Arthur Miller's new play Mr. Peters' Connections which he wrote in 1998 is currently staged at London's Almeida Theatre.
At the age of almost 85, Miller still seems to be productive as ever, as his newest play will be
Resurrection Blues. Mr. Peters' Connections is a dream-play that takes place inside
one man's head. Public events are mingled with private experience and Miller has his spokesman on the
stage. Mr. Peters, a man 'older than everyone I ever knew', is a version of Miller himself. The characters that appear to him as he takes
an afternoon nap are elements of his own memory and emotions.
The dream takes place in a derelict New York building that represents America. It started off as a
bank, then became a public library, as the wealthy wanted to relieve their bad consciences by being philanthropic
to a society which they had exploited. But the depression of 1929 and its following years put an
end to philanthropy. It was then that the Miller family began suffering from poverty and deprivations.
The protagonist Peters, a former fighter pilot, not only deplores the depression years, but also the Vietnam War which 'killed all the nightclubs...destroyed all the
optimism. And the pessimism'. As a pilot he also mourns the decline of PanAM since the post-war years. Peters is associated
with a black bag lady (a wino) and another emblematic contemporary figure, a racist, aggressive shoe-salesman
representing a negative aspect of American nationalism.

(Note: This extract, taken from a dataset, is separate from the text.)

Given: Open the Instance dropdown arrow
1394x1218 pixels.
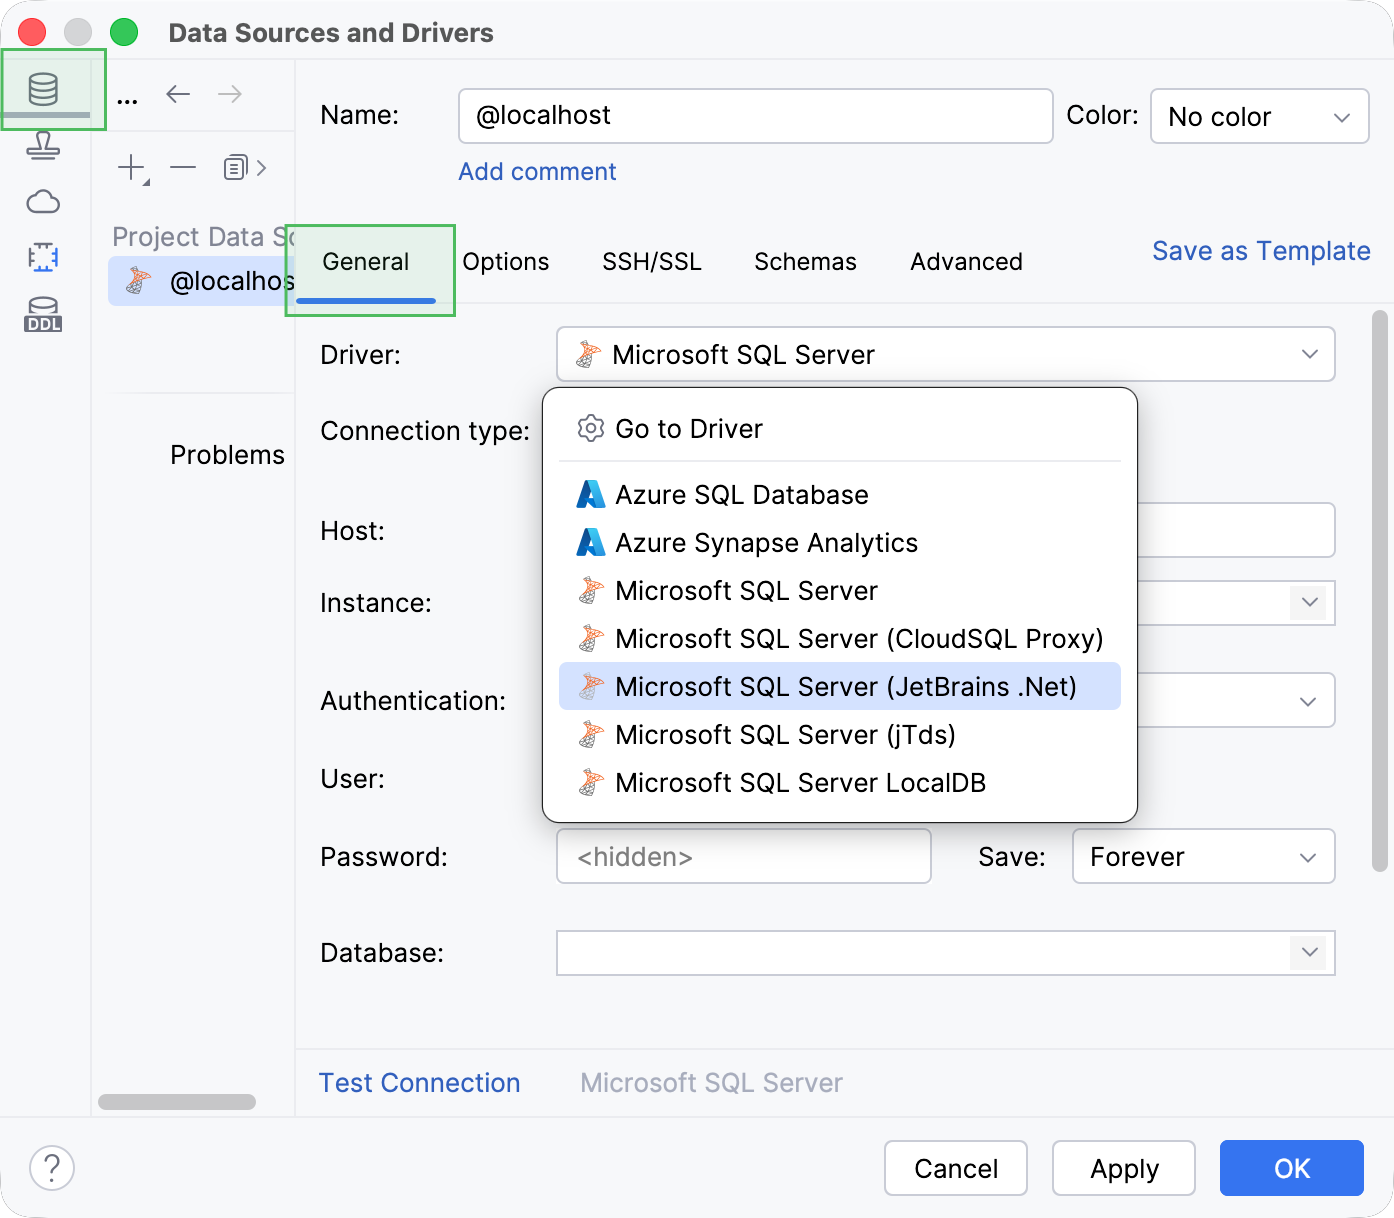Looking at the screenshot, I should tap(1308, 603).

Then there are Rachel Woodrich, an obvious Marilyn Monroe figure,
who embodies an image of unhappy desire, and the Russian-Jewish Groucho Marx figure who turns
out to be a long-dead brother recalling the family conflicts (a topic of so many other of Miller's
plays). Rose, who is married to the artist Leonard, turns out to be Peters' daughter who tells him that she loves
him. This makes him say: We must love one another or die.